On July 17, 2018, the European Union (EU) Observatory for Nanomaterials (EUON) announced the availability of a study that it commissioned, Critical review of the relevance and reliability of data sources, methods, parameters and determining factors to produce market studies on manufactured nanomaterials on the EU market. The study presents the results of a critical review of the relevance and reliability of data sources, methods, parameters, and determining factors to produce market studies on manufactured nanomaterials on the EU market. According to EUON, based on a review of a number of existing market studies and further data sources, the study identified a set of basic parameters for producing reliable market studies on nanomaterials. The study also determined additional parameters for comprehensive studies that take into account more variables and interactions. EUON states that the parameters identified as providing a reliable basis for future market studies include:
- Market analysis by segmentation, such as by geographical region, application, end use, or nanomaterial type;
- Market forecasts and compound annual growth rate;
- Market share by region, country, or company;
- Market trends, such as consumption and demand; and
- Competitive scenarios and product portfolios of key vendors.
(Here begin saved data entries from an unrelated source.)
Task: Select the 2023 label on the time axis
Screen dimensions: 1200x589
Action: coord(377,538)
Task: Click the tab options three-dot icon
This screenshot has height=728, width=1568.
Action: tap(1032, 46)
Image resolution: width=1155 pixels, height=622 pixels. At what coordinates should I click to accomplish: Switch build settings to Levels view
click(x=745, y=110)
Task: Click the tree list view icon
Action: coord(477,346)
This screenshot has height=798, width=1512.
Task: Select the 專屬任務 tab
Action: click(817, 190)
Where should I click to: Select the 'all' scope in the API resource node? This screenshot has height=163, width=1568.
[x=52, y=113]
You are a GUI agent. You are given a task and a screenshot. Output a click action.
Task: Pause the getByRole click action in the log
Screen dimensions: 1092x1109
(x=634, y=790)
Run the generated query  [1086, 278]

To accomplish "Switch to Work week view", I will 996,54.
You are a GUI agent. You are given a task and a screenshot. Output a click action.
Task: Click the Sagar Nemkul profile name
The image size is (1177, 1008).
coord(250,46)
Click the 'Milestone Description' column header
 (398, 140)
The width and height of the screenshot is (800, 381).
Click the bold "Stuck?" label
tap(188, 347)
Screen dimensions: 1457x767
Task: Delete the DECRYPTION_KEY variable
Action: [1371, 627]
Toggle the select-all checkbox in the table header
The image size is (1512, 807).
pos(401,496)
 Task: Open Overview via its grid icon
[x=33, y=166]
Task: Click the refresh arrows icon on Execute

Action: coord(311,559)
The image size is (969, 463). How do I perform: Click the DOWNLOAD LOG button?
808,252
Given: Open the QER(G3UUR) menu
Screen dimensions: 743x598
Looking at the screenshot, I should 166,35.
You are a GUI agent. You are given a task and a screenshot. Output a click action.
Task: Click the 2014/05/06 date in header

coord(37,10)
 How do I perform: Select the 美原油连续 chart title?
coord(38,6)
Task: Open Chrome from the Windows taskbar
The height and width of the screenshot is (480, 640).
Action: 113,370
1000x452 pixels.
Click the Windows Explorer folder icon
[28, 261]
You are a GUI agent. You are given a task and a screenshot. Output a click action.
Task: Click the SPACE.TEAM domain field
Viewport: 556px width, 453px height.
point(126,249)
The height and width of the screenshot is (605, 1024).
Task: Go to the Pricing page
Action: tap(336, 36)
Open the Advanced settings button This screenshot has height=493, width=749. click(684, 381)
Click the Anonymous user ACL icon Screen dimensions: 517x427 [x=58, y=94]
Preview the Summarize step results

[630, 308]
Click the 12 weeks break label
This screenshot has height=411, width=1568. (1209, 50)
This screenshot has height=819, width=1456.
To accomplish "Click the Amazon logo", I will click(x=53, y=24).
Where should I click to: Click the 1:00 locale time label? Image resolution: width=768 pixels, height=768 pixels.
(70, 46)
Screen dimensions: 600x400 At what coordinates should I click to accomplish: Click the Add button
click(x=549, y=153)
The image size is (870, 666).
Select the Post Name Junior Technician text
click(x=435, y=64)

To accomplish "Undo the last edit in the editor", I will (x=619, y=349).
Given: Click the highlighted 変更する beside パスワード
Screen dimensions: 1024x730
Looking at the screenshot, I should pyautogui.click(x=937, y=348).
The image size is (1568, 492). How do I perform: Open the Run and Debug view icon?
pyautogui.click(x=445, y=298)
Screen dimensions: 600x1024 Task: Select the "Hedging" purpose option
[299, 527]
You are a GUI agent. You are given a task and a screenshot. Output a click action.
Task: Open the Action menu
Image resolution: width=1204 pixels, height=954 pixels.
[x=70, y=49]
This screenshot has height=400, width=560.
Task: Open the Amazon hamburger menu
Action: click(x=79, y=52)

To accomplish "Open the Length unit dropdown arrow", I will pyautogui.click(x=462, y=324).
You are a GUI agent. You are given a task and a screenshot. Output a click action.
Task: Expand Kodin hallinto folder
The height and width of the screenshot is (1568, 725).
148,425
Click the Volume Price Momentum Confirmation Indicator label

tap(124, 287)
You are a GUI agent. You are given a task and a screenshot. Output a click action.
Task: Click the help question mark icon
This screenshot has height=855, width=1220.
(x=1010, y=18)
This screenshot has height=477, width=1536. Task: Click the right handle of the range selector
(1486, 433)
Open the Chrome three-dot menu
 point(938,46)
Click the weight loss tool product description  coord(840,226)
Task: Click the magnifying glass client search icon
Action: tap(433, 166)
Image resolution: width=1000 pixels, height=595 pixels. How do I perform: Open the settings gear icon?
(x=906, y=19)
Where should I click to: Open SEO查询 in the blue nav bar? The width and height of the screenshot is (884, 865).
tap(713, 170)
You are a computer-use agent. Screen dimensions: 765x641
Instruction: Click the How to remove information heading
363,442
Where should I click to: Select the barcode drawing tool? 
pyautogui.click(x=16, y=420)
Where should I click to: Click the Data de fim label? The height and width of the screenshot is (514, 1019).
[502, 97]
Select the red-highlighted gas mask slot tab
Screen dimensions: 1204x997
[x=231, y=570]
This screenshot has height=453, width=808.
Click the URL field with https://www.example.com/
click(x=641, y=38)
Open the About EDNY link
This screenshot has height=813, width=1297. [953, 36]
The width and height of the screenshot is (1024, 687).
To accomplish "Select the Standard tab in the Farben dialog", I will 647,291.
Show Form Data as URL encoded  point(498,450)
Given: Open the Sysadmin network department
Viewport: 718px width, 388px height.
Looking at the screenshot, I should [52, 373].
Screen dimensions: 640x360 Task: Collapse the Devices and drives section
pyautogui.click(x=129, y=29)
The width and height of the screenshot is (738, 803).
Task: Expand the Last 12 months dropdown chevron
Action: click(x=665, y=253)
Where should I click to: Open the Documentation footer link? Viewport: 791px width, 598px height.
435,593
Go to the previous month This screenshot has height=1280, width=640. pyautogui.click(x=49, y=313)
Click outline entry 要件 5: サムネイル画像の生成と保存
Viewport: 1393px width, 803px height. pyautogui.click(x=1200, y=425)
The researchers searched for data sources from 2011 to the present using publicly available online search tools, as well as the websites of relevant public authorities such as the European Chemicals Agency (ECHA), the European Commission (EC), and EU Member States. The report provides a list of the most relevant market studies and data sources. Researchers did not consider market studies conducted before 2011, as they preceded the EC’s recommendation on the definition of nanomaterials and their scope may not correspond to the current EU definition of a nanomaterial.